This type of religious commission was common among the wealthy mercantile and aristocratic classes. For the devout, such a gift helped guarantee their place in heaven; and, on a more secular level, commissioning an altarpiece for a church was a sanctioned method to display not only the donors’ piety but also their status and wealth (a useful function in Renaissance Italy where sumptuary laws frequently forbade overt public displays of riches).
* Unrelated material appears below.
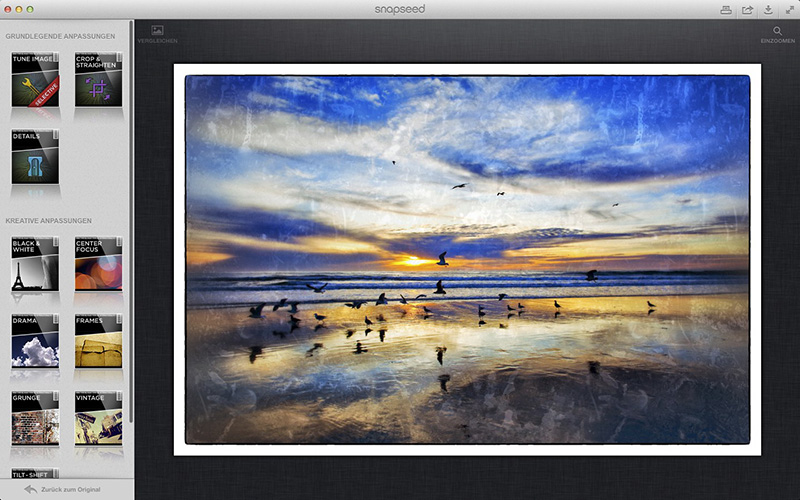
Task: Click Zurück zum Original button
Action: [x=66, y=489]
And no doubt, particularly for the small town, d’Angelo family, it was a mark of honor to hire such an illustrious artist as Piero.
The contract stipulated that Piero should include ‘images, figures, pictures and ornaments.’ Unfortunately, the central portion of the altarpiece is lost, but four side panels with standing saints – St Michael the Archangel (National Gallery, London), St Augustine (Museu Nacional de Arte Antiga, Lisbon), St Nicholas of Tolentino (Museo Poldi-Pezzoli, Milan), and this painting, thought to be St John the Evangelist – have survived. The figure has no identifying attributes but is thought to be St John as he was the patron saint of the donor’s father and Simone’s wife.
Busy with other commissions, Piero took 15 years to complete the altarpiece (a record of his payment is dated 1469). Still, despite his commitments to other more illustrious and, no doubt, demanding patrons, Piero endowed the Sansepolcro altarpiece with the same contemplative precision and mesmerizing stillness of all his works.
The elderly saint stands reading, draped in red and crowned with a golden halo. The cool color palette and balanced order give the figure a restrained elegance, while his ruddy feet, hands and aged face add an earthy quality. It is a precise balance of a naturalism derived from Netherlandish art with the clearly defined volumes and accurate perspective of the art of classical antiquity. Piero, like many in Renaissance Italy, was fascinated by Greco-Roman antiquity; to emulate the style and works of the Ancients was seen as a way of returning to a grandeur that was felt to have been lost during the ‘middle ages,’ that is, from the end of antiquity to their own time. This classical influence is evident not only in Piero’s crisp linear perspective (the artist was fascinated with geometry and mathematics and would write several treatises on the subjects in later life) but also in the saint’s costume and background: note the marble floor and applied columns, capitals and entablature.
Exactly where Piero learned all this is unknown; his early life and training remain a mystery. He is first recorded in 1439 working in Florence with Domenico Veneziano. Subsequently he received commissions for frescos, altarpieces and portraits throughout central Italy. But other than that, we have only his art.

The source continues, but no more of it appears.